4 WAYS TO IMPROVE YOUR BALANCE

  • Walk On Unfinished Surfaces Intentionally – Walking or moving on unfinished surfaces is a fantastic benefit for balance and the mind body connection. Activities like hiking through the woods or trails, running in the grass rather than on the sidewalk or even walking on the grass rather than the sidewalk are great places to start. Getting in your walks or workouts at the beach if possible or even participating in other activities like skiing or snowboarding or cross country skiing are other beneficial ways that you can take your body to an uneven area and challenge your balance.

  • Add Elements Into Your Home That Will Challenge Your Balance. Having different surfaces and levels will help to challenge balance. Adding in textured rugs like a cobble stone rug underneath your bathroom sink or even a seagrass rug are great ways to make sure you’re walking on different surfaces so your brain has to think about the mind-body connection.

  • Add Simple Balance Movements Into Every Day Life. Standing on 1 foot while you do the dishes or brush your teeth is a fantastic way to challenge your balance. Plus, you don’t need any special equipment to practice! Doing simple movements like walking heel to toe as if you’re on a balance beam is another way that you can improve balance. Walk on your toes or your heels for 30 seconds at a time is another example of easy at home balance training.

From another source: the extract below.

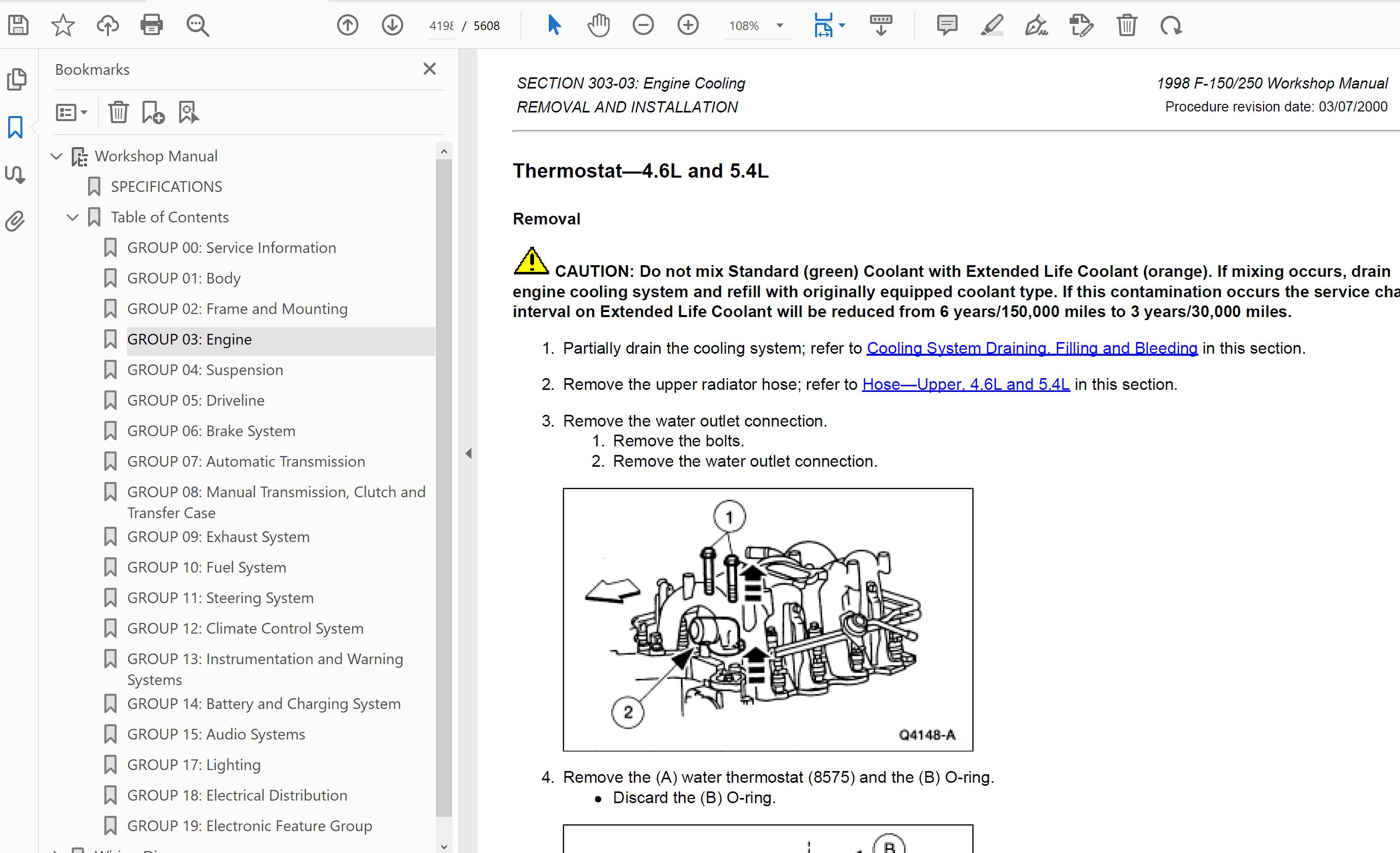The width and height of the screenshot is (1400, 853).
Task: Add new bookmark icon in panel
Action: coord(153,112)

  • Incorporate Balance Training Into Your Workouts. The options are endless when it comes to adding in balance training into your workouts. Whether you choose an activity or workout that has you moving in different ways (dance, tennis, kick boxing, yoga, etc) or you just add some simple moves into your workouts, there are a number of ways to keep your body guessing. Here are a few:

    • One legged movements like squats and lunges so you have to challenge each side of your body separately are awesome for balance. Plus, they’ll help develop core strength and lower leg strength.

    • Balance apparatuses such as stability discs (our favorite) or the bosu ball are also good ways to challenge balance while standing on them during workouts. *Check with your local fitness professional or sign up for our online personal training if you need guidance.

    • Move in different directions. Incorporate movements like:

      • side lunges

      • reverse lunges

      • walking lunges

      • reverse walking lunges

      • tri plane lunges

      • walking or jogging backwards

      • side shuffling

      • grapevine

      • agility ladder foot work

      • cone drills in varied movement patterns

      • dance moves

      • martial arts

    • Mix it up. One of the worst things we do as a whole when it comes to working out is we do the same things over and over again. Mix up your movements at least once per week. If you’re not sure how, set up an appointment with a trainer or our online coaching or even try a new class to get ideas. Make sure you’re moving in different ways so that your body never gets used to what you’re doing.

    • Try an activity like yoga or martial arts that incorporates balancing movements.

 

EASY AT HOME BALANCE CIRCUIT

  • Stand on one foot – 30 seconds each side

  • Walk heel to toe (like a balance beam) – 30 seconds

  • Walk on toes – 30 seconds

  • Walk on heels – 30 seconds

  • Break – 30 seconds

  • *Repeat circuit 2 – 3 times in a row. Do 2 to 3 times each week.